§ **Instructions for the task**:
Copy these rows word for word.

§ **Task material**:
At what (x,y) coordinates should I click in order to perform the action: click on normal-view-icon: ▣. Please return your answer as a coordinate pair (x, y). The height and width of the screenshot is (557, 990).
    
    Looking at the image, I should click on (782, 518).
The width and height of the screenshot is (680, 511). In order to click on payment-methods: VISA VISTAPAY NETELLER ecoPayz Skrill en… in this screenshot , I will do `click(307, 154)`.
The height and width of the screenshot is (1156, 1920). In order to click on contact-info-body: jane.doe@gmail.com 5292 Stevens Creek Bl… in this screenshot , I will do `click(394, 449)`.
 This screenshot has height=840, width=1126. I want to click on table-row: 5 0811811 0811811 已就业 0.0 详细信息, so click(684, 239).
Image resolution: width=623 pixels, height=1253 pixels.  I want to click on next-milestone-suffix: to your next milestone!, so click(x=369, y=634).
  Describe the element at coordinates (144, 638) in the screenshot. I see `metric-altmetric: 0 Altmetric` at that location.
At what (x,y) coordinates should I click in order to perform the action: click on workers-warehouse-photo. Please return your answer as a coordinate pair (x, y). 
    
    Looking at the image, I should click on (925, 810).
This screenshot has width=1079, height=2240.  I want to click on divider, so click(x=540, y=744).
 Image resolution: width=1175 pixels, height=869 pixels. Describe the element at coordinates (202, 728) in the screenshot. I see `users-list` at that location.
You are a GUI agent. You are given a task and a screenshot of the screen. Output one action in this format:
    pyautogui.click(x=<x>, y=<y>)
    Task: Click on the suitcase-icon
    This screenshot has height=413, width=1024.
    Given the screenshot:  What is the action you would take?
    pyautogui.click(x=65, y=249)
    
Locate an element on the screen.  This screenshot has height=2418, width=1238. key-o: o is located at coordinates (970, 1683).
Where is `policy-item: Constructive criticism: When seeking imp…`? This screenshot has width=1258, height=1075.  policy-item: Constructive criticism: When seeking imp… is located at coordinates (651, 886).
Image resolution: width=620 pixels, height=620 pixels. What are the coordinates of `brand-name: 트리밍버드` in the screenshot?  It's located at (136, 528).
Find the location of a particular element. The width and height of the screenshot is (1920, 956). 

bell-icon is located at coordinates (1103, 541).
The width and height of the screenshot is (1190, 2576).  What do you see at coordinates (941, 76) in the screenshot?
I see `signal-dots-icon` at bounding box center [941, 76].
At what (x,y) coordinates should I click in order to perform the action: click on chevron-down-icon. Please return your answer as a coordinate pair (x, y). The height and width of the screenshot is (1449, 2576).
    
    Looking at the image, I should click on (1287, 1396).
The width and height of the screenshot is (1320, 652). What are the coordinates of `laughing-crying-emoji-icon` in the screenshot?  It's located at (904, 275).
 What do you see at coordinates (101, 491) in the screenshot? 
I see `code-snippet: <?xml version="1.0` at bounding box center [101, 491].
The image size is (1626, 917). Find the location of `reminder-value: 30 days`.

§ **Problem solution**:
At what (x,y) coordinates should I click in order to perform the action: click on normal-view-icon: ▣. Please return your answer as a coordinate pair (x, y). The height and width of the screenshot is (557, 990).
    
    Looking at the image, I should click on (782, 518).
The width and height of the screenshot is (680, 511). In order to click on payment-methods: VISA VISTAPAY NETELLER ecoPayz Skrill en… in this screenshot , I will do `click(307, 154)`.
The height and width of the screenshot is (1156, 1920). In order to click on contact-info-body: jane.doe@gmail.com 5292 Stevens Creek Bl… in this screenshot , I will do `click(394, 449)`.
 This screenshot has height=840, width=1126. I want to click on table-row: 5 0811811 0811811 已就业 0.0 详细信息, so click(684, 239).
Image resolution: width=623 pixels, height=1253 pixels.  I want to click on next-milestone-suffix: to your next milestone!, so click(x=369, y=634).
  Describe the element at coordinates (144, 638) in the screenshot. I see `metric-altmetric: 0 Altmetric` at that location.
At what (x,y) coordinates should I click in order to perform the action: click on workers-warehouse-photo. Please return your answer as a coordinate pair (x, y). 
    
    Looking at the image, I should click on (925, 810).
This screenshot has width=1079, height=2240.  I want to click on divider, so click(x=540, y=744).
 Image resolution: width=1175 pixels, height=869 pixels. Describe the element at coordinates (202, 728) in the screenshot. I see `users-list` at that location.
You are a GUI agent. You are given a task and a screenshot of the screen. Output one action in this format:
    pyautogui.click(x=<x>, y=<y>)
    Task: Click on the suitcase-icon
    This screenshot has height=413, width=1024.
    Given the screenshot:  What is the action you would take?
    pyautogui.click(x=65, y=249)
    
Locate an element on the screen.  This screenshot has height=2418, width=1238. key-o: o is located at coordinates (970, 1683).
Where is `policy-item: Constructive criticism: When seeking imp…`? This screenshot has width=1258, height=1075.  policy-item: Constructive criticism: When seeking imp… is located at coordinates (651, 886).
Image resolution: width=620 pixels, height=620 pixels. What are the coordinates of `brand-name: 트리밍버드` in the screenshot?  It's located at (136, 528).
Find the location of a particular element. The width and height of the screenshot is (1920, 956). 

bell-icon is located at coordinates (1103, 541).
The width and height of the screenshot is (1190, 2576).  What do you see at coordinates (941, 76) in the screenshot?
I see `signal-dots-icon` at bounding box center [941, 76].
At what (x,y) coordinates should I click in order to perform the action: click on chevron-down-icon. Please return your answer as a coordinate pair (x, y). The height and width of the screenshot is (1449, 2576).
    
    Looking at the image, I should click on (1287, 1396).
The width and height of the screenshot is (1320, 652). What are the coordinates of `laughing-crying-emoji-icon` in the screenshot?  It's located at (904, 275).
 What do you see at coordinates (101, 491) in the screenshot? 
I see `code-snippet: <?xml version="1.0` at bounding box center [101, 491].
The image size is (1626, 917). Find the location of `reminder-value: 30 days`.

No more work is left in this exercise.